Exercise tasks:
a – In the piece on medieval life, the ruins of which medieval castle led the writer to start studying medieval living?
b – According to the piece on medieval life, who fought for power and money? List every group it names.
c – Continue the piece on medieval life from its last sentence, keeping its tone and subject.

Source:
-=-=-=-=-

What is it about the middle ages that fascinates us? Many books have been written and movies made. Whether it is about King Arthur or George Martin’s Game of Thrones, we don’t seem to get tired of reading and seeing stories of knights and maidens, ladies and squires battle life and each other in drafty castles and rat-infested huts.
Ever since I visited the ruins of Hanstein, a medieval castle in Germany, I’ve been studying everything there is to know about medieval living. Dress, food, drink, jobs, peasant and aristocratic lifestyles, knights, crests and battles.
Power and Ownership
Ah, the battles. It appears that human nature has always been combative. Never was this more apparent than during the early through late middle ages. Knights and swordsmen, archers and foot-soldiers kept going at each other with war and death a constant
companion. Why? Because lords, earls and dukes, landgraves and various clergy fought for power and money. (Has anything changed?) Villages and their peasants were owned by the rich and fought over, sold and borrowed against. So were the forests and their game, every fruit tree and most life stock.
A Taste of Everyday Life
While the have-nots worked just to stay alive, the haves feasted and gorged themselves on meat and white bread, imported wine and met. But even for the rich, life was hard. Their castles and manors were cold and drafty, their diets made them sick. Lice and other vermin were a fact of daily life, hygiene non-existent. They had no buttons and women wore no underwear. The fastest communication happened via horse and courier.

-=-=-=-=-

Material provided:

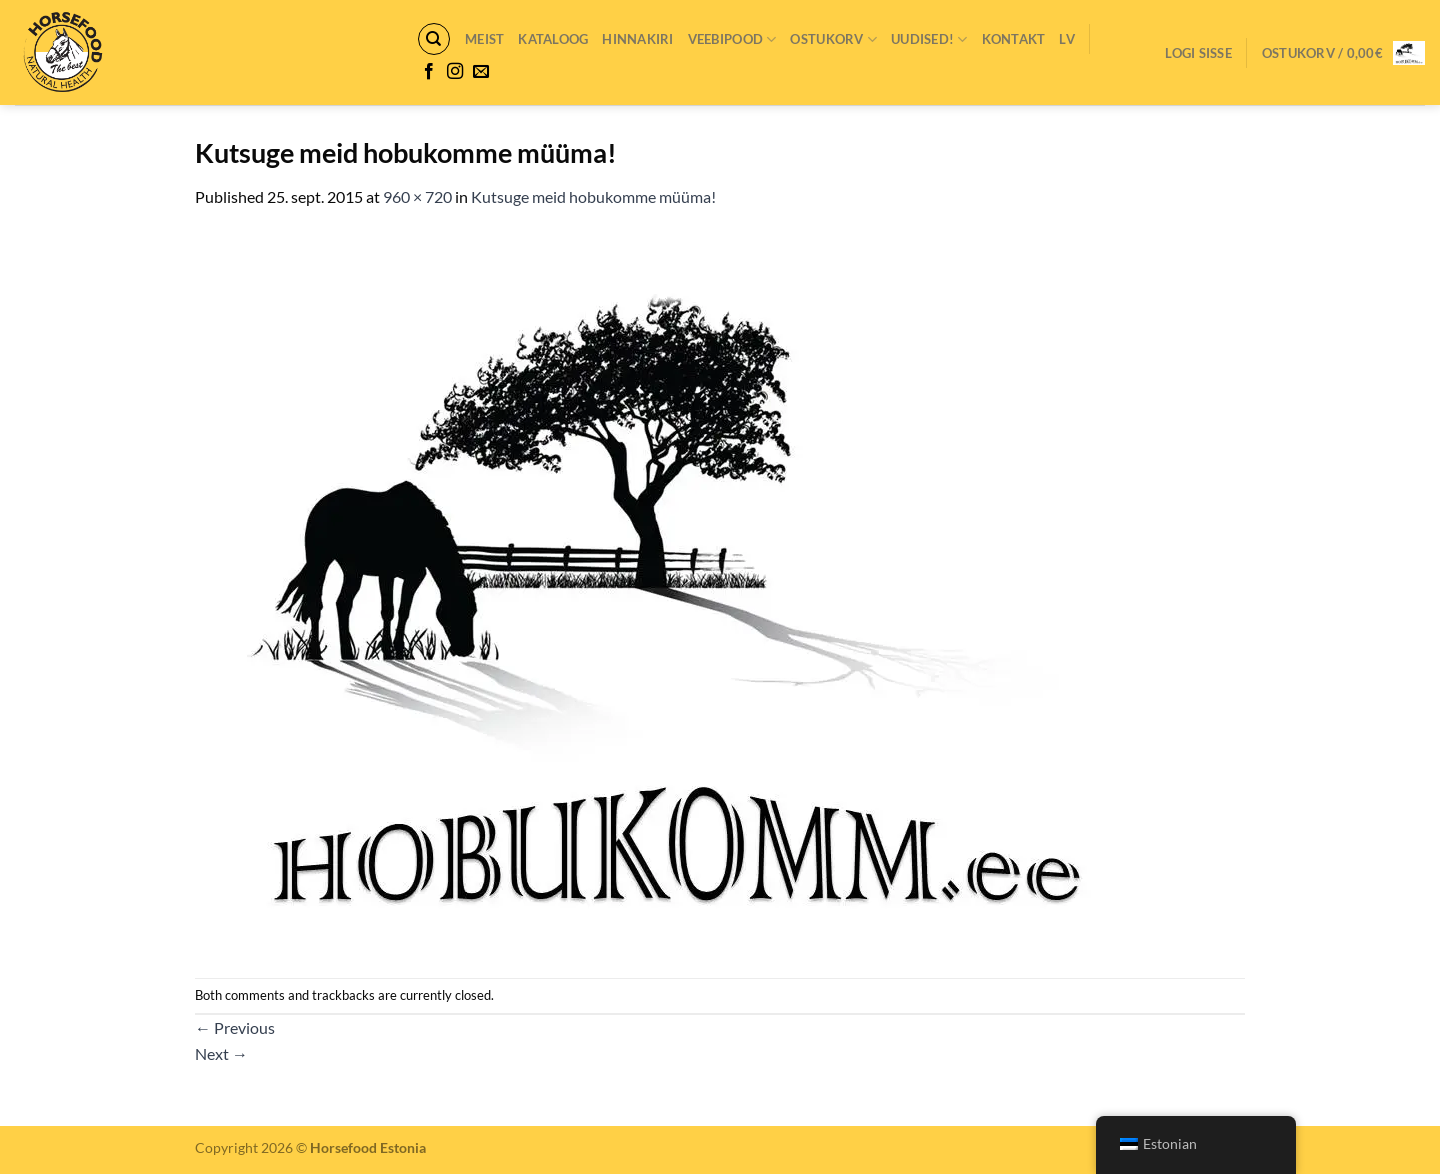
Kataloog (553, 39)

-=-=-=-=-

Answers for the tasks:
a – Hanstein, a medieval castle in Germany.

b – Lords, earls, dukes, landgraves, and various clergy.

c –
Peasants were serfs, no matter who they worked for. The lived poor and in miserable shacks, eating gruel, rye and buckwheat bread, a few root vegetables and the occasional egg. It they got sick, it was God’s will. If they had an accident, it was God’s will. Most died young and their children died younger.
Would We Survive?
Probably not for long. Today as we live in relative luxury, at least in the developed worlds, with running water, electricity, heat and plenty of — too much — food, we are fascinated by this era. We romanticize the knights who fought for the honor of their castles or a lady. We imagine their lives, yet we’d not make it for a week in the conditions they encountered. Not to mention that their language and dialects would sound like foreign jumble to us.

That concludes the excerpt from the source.